特に冬用タイプの製品は保温効果に優れ、速乾機能を持つ素材であれば夏場に着用してもそれほどの暑さを感じないものです。
夏場は女性ランナーにとって紫外線対策が欠かせませんが、UVカット機能を備えた製品も少なくありません。
テーピング機能を売りにした製品も増えており、膝関節のサポート効果で脚の筋力が弱いランニング初心者でも長時間走り続けられるようになります。
そうした保温効果とUVカット機能・関節へのテーピング効果だけでなく、走るフォームを安定させて膝などの故障を防ぐ効果もランニングタイツの機能として見逃せません。
以上4つの機能に加え、5つ目の機能として疲労軽減効果が挙げられます。
ランニングタイツを着用しながら走ることで、着用しない場合よりも疲れにくいと言われているのです。
疲労軽減効果については否定的な実験結果も
ランニングの際には通常の歩行と比べて歩幅が大きくなる上に、ジャンプをして着地をするような動作を長時間繰り返すことになります。
その際には脚の筋肉が大きく振動し、無駄なエネルギーが消費されて筋肉の疲労につながりやすいと言われてきました。
ランニングタイツを着用することでそうした筋肉の無駄な揺れが抑えられるため、疲労軽減効果があるとされてきたのです。
ところがその効果については米オハイオ州立大学の研究チームが2017年に行った実験によって、否定的な結論が出されています。
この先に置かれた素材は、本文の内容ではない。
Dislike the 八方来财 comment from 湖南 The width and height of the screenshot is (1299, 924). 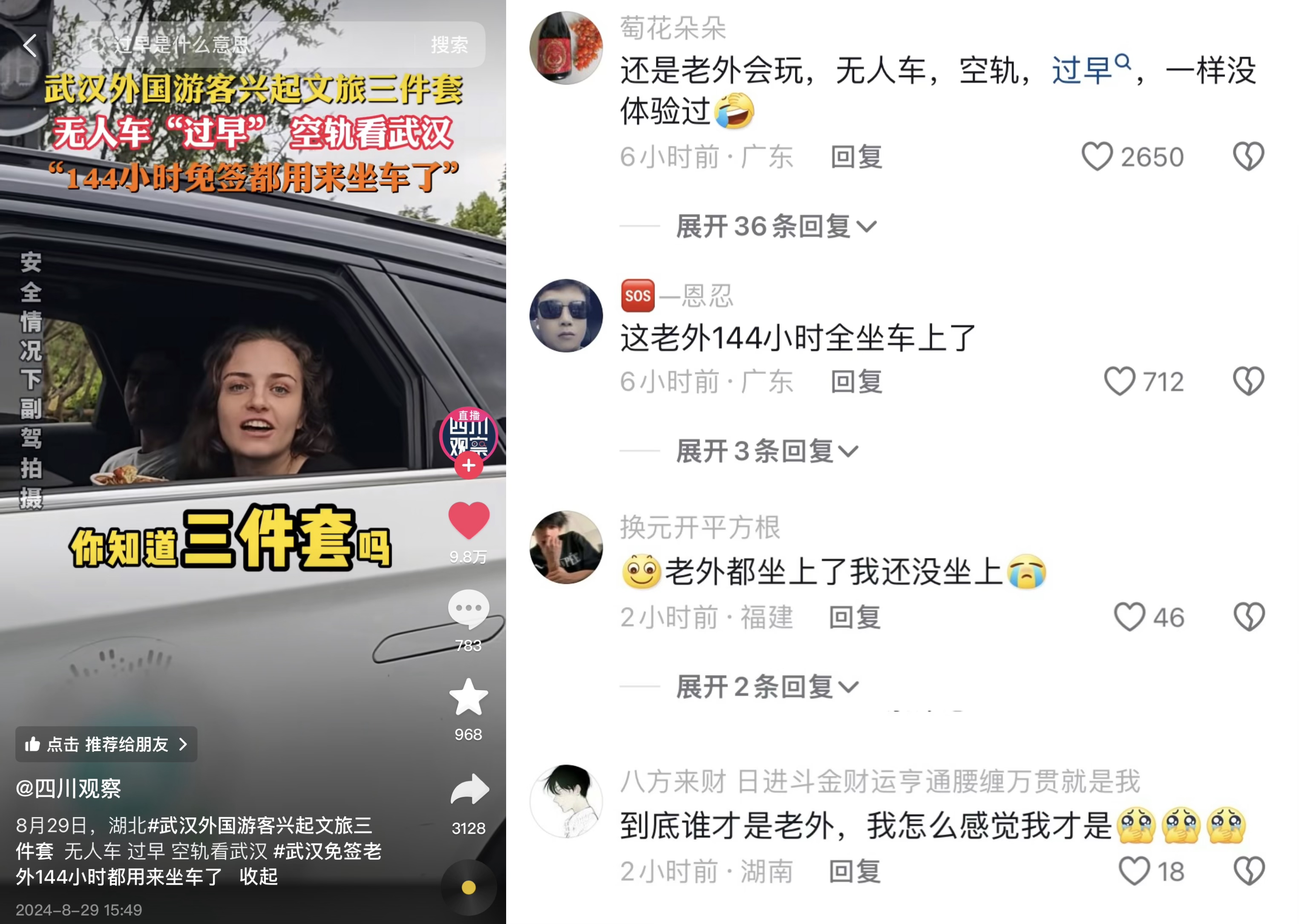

ランニングタイツの効果で筋肉の振動は確かに抑えられましたが、実験者の筋肉に関するデータを測定しても疲労の軽減が認められなかったのです。
この実験にランニングタイツを提供したのは有名なスポーツウエアメーカーのナイキだっただけに、実験結果は大きな波紋を呼びました。
とは言えランニングタイツにもいろいろな製品が存在しますので、他のメーカーも含めたすべての製品で疲労軽減効果が否定されたわけではありません。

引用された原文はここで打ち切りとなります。